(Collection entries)
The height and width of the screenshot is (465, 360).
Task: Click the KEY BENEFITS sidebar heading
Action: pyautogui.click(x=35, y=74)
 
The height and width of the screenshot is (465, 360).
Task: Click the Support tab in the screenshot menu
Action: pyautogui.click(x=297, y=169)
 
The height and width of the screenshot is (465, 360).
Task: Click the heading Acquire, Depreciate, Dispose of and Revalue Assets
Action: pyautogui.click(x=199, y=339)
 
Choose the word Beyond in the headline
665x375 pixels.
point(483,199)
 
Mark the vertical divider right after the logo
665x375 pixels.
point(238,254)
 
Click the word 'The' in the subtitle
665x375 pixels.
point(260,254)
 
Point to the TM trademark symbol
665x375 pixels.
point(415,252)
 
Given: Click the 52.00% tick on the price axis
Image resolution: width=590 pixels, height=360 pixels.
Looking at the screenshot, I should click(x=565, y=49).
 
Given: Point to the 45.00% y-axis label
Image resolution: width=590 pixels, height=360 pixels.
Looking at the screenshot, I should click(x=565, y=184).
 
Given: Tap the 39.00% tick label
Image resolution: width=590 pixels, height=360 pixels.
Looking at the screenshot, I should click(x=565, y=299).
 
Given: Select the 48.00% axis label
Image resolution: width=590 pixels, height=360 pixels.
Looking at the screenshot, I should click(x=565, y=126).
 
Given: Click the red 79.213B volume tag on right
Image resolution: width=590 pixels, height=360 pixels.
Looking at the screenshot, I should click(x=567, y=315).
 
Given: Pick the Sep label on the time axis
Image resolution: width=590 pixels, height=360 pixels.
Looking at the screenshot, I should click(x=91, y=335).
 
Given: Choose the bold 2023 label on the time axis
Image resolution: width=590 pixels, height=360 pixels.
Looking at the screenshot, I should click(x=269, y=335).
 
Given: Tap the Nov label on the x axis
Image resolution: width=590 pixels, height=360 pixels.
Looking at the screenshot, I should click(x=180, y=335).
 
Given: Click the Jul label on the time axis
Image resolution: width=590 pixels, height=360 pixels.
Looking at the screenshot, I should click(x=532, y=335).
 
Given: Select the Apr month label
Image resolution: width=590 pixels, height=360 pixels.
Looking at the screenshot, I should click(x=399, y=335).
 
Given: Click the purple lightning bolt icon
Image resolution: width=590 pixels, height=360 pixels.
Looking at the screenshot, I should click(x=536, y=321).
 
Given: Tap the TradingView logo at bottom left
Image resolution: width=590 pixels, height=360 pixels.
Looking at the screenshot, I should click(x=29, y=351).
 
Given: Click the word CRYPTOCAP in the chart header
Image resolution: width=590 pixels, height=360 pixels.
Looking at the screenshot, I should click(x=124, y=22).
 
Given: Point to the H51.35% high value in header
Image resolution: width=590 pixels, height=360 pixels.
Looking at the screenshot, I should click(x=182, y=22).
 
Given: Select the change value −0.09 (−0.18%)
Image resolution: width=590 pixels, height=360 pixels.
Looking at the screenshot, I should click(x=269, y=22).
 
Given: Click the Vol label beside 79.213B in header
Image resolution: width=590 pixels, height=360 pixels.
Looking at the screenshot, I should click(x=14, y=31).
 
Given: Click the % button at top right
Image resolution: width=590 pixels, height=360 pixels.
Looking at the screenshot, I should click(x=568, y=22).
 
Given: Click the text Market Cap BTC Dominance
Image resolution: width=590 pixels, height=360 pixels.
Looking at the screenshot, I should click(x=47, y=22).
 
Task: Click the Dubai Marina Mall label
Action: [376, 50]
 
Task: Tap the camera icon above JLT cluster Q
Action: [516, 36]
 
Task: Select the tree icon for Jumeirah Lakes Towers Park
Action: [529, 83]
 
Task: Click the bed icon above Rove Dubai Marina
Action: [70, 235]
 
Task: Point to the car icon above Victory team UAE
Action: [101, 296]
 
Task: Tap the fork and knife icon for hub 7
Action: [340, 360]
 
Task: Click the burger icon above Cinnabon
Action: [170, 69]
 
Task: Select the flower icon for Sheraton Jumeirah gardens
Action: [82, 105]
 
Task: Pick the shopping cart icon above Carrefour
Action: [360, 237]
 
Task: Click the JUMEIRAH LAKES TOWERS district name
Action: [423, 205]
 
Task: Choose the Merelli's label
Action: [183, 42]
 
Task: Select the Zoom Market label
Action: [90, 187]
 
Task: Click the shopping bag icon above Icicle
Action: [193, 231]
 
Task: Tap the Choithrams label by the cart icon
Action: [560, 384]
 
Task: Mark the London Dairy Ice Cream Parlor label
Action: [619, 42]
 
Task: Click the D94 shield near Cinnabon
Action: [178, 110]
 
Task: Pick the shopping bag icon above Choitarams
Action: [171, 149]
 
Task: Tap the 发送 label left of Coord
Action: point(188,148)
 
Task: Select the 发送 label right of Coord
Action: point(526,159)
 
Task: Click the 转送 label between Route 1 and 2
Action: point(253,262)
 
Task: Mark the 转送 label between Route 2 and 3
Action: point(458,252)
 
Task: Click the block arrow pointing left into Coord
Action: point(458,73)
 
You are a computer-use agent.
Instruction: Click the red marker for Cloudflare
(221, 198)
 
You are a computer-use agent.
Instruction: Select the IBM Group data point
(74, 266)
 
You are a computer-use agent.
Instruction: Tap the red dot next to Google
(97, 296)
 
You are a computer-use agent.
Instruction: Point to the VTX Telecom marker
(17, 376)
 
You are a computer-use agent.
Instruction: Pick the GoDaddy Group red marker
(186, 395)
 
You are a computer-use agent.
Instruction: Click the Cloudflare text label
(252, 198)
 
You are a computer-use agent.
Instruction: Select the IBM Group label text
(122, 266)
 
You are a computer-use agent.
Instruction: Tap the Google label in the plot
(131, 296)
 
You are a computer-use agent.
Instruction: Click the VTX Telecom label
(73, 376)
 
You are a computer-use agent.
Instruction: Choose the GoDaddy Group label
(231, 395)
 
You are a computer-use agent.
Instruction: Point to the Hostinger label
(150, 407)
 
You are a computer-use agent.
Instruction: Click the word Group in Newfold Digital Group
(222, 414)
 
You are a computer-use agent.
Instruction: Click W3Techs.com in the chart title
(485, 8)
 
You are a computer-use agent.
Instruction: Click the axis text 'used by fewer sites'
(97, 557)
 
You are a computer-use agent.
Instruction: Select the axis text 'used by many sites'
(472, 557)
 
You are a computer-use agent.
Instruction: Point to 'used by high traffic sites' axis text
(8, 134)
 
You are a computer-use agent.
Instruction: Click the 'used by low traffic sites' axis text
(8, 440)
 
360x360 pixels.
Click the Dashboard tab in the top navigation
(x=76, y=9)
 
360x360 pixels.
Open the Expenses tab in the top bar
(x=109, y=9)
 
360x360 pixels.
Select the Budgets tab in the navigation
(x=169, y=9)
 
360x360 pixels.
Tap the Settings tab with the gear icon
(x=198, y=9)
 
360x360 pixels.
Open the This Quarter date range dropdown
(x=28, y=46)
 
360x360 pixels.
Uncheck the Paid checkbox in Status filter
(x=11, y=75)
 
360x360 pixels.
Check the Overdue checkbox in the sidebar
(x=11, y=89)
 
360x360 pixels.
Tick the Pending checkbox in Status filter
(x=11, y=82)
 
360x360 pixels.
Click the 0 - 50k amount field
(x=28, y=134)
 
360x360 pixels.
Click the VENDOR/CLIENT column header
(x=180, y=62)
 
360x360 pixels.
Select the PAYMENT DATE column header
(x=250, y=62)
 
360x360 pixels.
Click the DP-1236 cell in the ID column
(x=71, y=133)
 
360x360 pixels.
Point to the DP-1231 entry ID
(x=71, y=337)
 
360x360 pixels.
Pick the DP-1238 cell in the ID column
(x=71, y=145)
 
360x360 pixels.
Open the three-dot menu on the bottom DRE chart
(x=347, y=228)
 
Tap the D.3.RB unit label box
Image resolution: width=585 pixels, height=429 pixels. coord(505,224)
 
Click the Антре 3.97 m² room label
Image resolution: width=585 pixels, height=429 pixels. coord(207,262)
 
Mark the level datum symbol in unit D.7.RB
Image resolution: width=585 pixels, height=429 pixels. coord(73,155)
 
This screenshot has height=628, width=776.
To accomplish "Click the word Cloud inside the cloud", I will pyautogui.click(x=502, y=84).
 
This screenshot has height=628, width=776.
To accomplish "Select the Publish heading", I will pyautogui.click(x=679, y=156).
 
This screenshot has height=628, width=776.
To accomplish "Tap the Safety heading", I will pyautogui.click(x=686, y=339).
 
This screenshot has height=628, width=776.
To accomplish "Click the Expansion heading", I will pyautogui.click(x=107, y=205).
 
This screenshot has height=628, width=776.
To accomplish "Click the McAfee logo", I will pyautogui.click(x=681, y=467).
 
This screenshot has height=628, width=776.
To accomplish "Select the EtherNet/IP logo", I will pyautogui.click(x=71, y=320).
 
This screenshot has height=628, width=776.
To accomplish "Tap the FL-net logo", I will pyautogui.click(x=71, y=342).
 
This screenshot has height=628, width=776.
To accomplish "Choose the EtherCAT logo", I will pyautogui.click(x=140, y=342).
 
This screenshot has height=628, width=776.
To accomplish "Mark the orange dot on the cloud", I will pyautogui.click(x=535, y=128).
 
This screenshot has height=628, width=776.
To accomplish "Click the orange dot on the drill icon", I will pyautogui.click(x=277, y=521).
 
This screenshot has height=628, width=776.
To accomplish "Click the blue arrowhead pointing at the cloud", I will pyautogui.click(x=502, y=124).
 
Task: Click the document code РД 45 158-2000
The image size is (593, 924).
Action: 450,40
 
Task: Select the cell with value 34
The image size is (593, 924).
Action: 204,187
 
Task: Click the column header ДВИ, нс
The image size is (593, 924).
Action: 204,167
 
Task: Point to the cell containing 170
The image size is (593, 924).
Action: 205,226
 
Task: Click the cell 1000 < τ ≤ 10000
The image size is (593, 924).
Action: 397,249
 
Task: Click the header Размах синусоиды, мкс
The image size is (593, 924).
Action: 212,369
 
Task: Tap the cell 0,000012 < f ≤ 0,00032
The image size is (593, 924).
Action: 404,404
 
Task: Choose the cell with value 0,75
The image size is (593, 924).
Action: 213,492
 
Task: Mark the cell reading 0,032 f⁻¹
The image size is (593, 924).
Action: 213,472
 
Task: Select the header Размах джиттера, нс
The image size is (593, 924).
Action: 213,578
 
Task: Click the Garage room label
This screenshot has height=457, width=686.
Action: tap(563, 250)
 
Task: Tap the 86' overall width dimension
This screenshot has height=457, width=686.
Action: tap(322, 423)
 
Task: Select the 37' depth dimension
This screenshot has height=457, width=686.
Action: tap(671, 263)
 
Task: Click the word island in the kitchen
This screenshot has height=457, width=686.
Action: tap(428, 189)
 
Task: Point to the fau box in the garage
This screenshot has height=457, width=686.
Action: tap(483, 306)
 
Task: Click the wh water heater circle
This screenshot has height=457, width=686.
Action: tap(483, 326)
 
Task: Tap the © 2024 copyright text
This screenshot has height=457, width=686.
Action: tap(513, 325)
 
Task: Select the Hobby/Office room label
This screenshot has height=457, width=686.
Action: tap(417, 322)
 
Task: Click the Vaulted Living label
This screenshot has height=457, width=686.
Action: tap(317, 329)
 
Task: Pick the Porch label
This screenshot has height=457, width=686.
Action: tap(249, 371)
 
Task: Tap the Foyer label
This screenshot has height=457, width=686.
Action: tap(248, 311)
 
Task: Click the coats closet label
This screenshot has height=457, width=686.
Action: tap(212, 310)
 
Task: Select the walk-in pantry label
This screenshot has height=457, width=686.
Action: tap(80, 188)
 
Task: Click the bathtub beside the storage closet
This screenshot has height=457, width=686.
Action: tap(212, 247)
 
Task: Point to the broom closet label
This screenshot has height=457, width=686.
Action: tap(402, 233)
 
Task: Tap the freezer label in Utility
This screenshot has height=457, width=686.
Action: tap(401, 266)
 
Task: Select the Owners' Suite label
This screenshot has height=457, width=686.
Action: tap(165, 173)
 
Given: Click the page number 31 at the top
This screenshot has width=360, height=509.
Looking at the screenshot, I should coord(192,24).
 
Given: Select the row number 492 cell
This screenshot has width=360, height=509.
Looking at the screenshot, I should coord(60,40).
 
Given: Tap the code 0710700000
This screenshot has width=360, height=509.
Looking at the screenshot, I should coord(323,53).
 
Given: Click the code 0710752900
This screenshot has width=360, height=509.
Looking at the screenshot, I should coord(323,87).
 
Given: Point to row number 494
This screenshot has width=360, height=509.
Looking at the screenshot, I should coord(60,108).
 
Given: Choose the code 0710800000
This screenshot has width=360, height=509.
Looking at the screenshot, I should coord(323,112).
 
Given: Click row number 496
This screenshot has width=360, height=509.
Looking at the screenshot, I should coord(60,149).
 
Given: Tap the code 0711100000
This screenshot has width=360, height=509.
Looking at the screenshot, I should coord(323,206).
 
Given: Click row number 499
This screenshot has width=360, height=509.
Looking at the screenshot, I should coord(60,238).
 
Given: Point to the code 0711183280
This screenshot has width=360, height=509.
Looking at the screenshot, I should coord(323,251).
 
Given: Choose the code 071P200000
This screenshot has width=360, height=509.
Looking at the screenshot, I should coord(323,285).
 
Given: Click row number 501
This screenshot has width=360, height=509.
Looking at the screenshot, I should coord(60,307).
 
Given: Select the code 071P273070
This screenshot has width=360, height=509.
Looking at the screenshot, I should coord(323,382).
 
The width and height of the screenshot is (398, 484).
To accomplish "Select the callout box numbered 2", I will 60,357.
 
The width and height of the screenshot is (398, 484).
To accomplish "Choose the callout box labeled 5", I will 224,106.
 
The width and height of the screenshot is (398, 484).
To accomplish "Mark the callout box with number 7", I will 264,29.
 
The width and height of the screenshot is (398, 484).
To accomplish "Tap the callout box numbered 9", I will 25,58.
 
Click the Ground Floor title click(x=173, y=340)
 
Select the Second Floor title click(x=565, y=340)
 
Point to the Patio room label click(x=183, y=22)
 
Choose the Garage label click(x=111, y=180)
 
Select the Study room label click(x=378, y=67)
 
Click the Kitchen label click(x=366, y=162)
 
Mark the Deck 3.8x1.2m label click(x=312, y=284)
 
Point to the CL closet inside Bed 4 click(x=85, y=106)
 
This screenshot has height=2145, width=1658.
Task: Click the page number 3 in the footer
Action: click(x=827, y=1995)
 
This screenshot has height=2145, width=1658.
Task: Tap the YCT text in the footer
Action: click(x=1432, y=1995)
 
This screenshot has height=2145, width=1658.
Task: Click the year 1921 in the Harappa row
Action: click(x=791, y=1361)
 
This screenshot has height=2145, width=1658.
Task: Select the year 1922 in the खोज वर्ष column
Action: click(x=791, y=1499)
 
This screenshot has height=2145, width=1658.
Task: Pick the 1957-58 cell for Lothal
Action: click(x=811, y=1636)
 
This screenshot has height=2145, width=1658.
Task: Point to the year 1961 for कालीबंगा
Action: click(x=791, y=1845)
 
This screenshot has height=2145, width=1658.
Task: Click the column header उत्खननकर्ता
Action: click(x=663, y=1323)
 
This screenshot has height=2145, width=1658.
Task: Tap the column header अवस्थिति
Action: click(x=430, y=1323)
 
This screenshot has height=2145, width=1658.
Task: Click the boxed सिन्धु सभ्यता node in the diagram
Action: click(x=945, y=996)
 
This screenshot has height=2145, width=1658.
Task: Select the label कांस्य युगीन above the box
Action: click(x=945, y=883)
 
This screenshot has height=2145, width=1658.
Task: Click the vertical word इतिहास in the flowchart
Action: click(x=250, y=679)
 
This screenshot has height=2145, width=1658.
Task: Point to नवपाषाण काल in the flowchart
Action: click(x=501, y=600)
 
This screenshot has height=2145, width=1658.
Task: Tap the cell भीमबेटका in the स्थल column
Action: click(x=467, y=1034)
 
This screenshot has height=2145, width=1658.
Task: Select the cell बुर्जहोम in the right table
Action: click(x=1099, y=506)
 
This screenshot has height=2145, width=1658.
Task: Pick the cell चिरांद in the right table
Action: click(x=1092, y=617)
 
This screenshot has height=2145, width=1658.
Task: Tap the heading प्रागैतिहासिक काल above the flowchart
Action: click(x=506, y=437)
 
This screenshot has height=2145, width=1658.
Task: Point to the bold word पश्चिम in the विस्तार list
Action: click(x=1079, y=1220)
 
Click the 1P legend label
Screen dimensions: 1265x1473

**Written instruction:** Transcribe the entries above word for word, from the very first line through the line containing "point(415,252)", with that line included.

**Solution to this exercise:**
The height and width of the screenshot is (465, 360).
Task: Click the KEY BENEFITS sidebar heading
Action: pyautogui.click(x=35, y=74)
 
The height and width of the screenshot is (465, 360).
Task: Click the Support tab in the screenshot menu
Action: pyautogui.click(x=297, y=169)
 
The height and width of the screenshot is (465, 360).
Task: Click the heading Acquire, Depreciate, Dispose of and Revalue Assets
Action: pyautogui.click(x=199, y=339)
 
Choose the word Beyond in the headline
665x375 pixels.
point(483,199)
 
Mark the vertical divider right after the logo
665x375 pixels.
point(238,254)
 
Click the word 'The' in the subtitle
665x375 pixels.
point(260,254)
 
Point to the TM trademark symbol
665x375 pixels.
point(415,252)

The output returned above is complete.